RESTRAINTS
BREAKING THE
IT’S ONLY FEBRUARY, BUT INFINITY POOL IS ALREADY A KEY CONTENDER FOR 2023’S WILDEST HORROR. WE ASK DIRECTOR BRANDON CRONENBERG WHY HE MAKES SUCH UNHINGED CINEMA
WORDS HANNAH EWENS
Gabi, impossible to resist.
Faces peeling away from skulls. A syringe containing a deadly virus piercing the skin. A man vomiting blood livestreamed across the world. Few filmmakers have burst onto the big screen with such strange and agitating creations as Brandon Cronenberg.

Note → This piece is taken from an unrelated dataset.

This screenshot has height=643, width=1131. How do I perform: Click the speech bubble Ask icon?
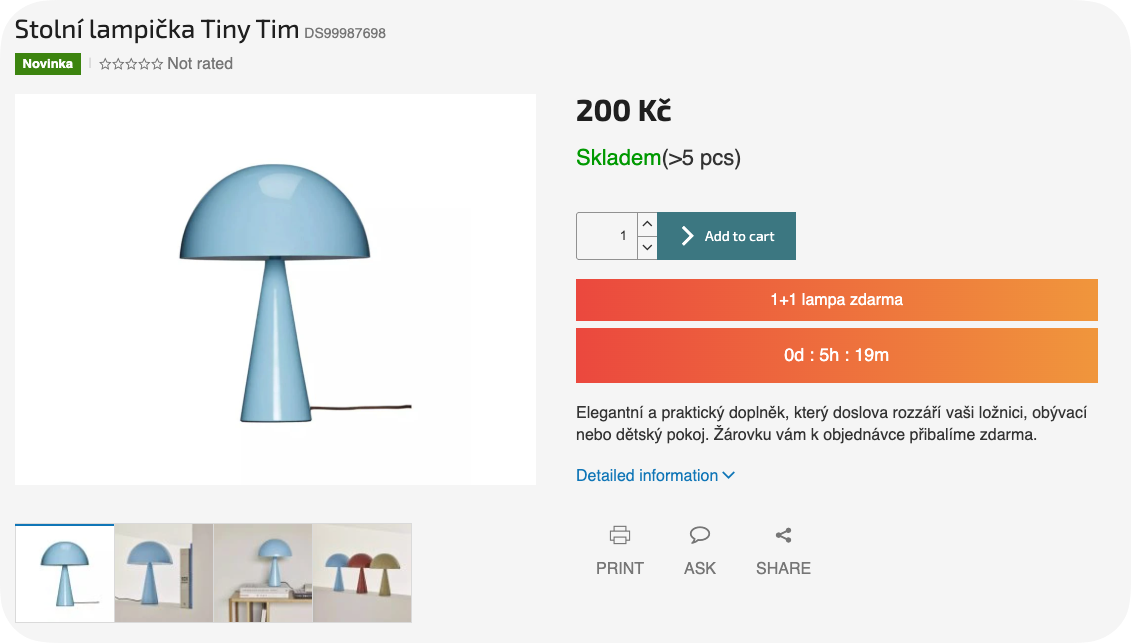coord(700,535)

The first mental challenge for audiences came in the form of his body-horror debut Antiviral (2012), in which celebrities’ illnesses are sold to rabid fans. In his second film, 2020’s Possessor, an assassin takes control of other people’s bodies via brain implants before encouraging suicide. But the horror, lust and disquieting feeling that envelops you watching those has nothing on the nightmarish new sci-fi Infinity Pool.

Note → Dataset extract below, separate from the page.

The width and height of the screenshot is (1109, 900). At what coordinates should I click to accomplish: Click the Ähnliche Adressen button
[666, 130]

Holidaying in a luxury resort, author James Foster (Alexander Skarsgård) and his partner Em (Cleopatra Coleman) end up embroiled in a mess of violence and hedonism stoked (and sometimes led) by the alluring Gabi (Mia Goth). With pus-infected body parts, ritualistic executions and immaculate clones, it’s everything (and a whole lot more) you would expect from a child of the Baron of Blood, David Cronenberg. It’s not gore for gore’s sake, though. “If you just try to unsettle people with graphic imagery, it tends to fail,” argues the 43-year-old writer-director. “It can be shallow if it’s not also integrated in some way with the narrative. In this film, there’s a deliberate contrast between the gloss of the resort and civility of that familiar situation, and then this kind of animalistic sex and violence beneath the surface.”

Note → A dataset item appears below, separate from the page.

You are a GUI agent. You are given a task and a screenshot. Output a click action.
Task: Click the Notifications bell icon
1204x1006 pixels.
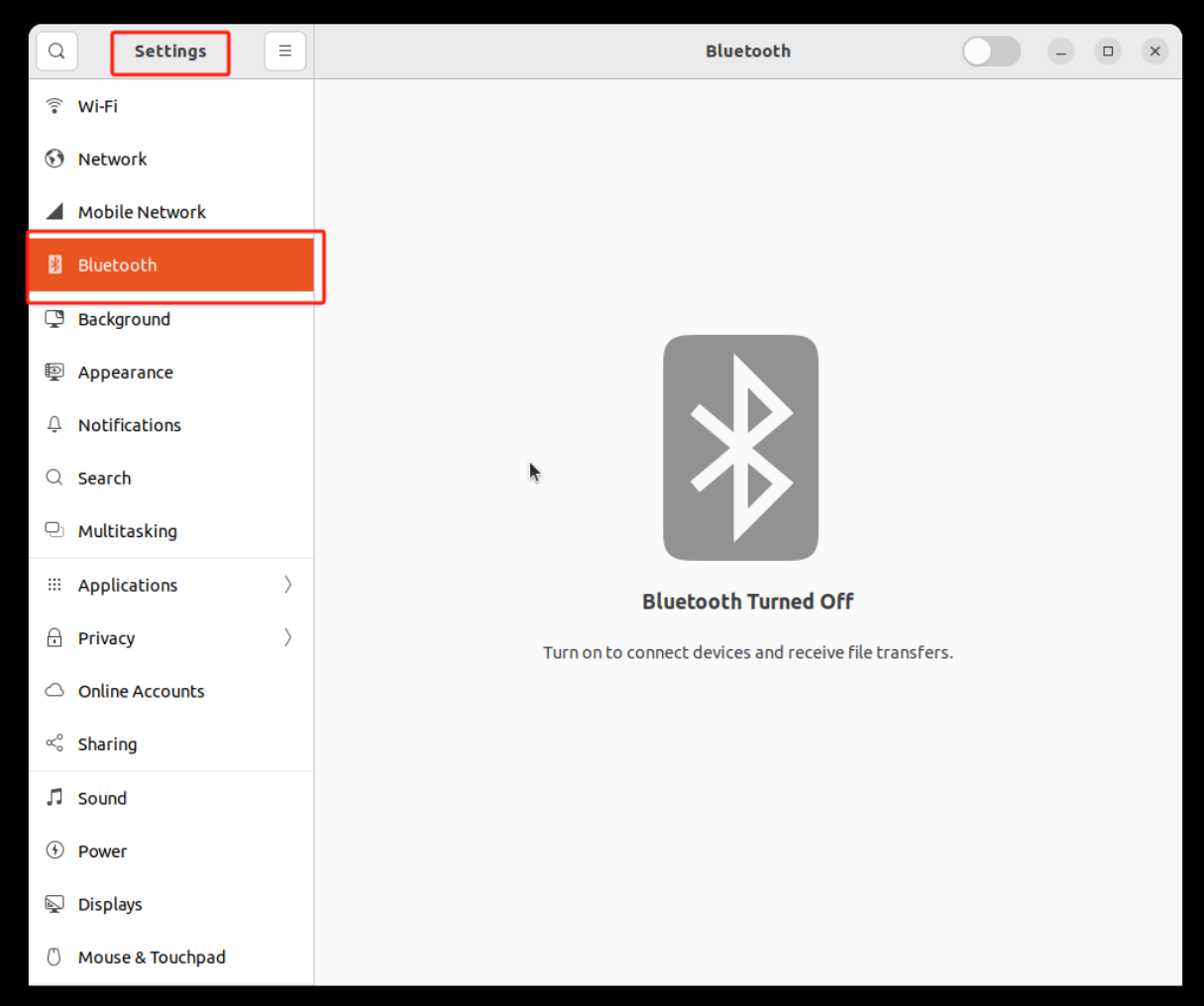pyautogui.click(x=55, y=425)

Cronenberg’s work is always rich in psychological detail, and deeply unnerving; the easily disturbed or weak-stomached better stay at home. Where does this come from? Given his heritage and previous films, you might assume that he grew up on a diet of horror cinema, but in fact, he was more into sci-fi literature, like the work of Philip K. Dick. No obvious touchstones or references, though, come to mind for Infinity Pool, he says. “It’s hard to talk about specific influences in that sense, because it’s usually not a conscious process for me. I absorb a bunch of stuff and pack it together into a weird loaf in the back of my brain somewhere. And then when I’m writing, I think like a rat. I just sort of start gnawing on that loaf and like getting whatever flavours are in it.” What a weird loaf it must have been this time.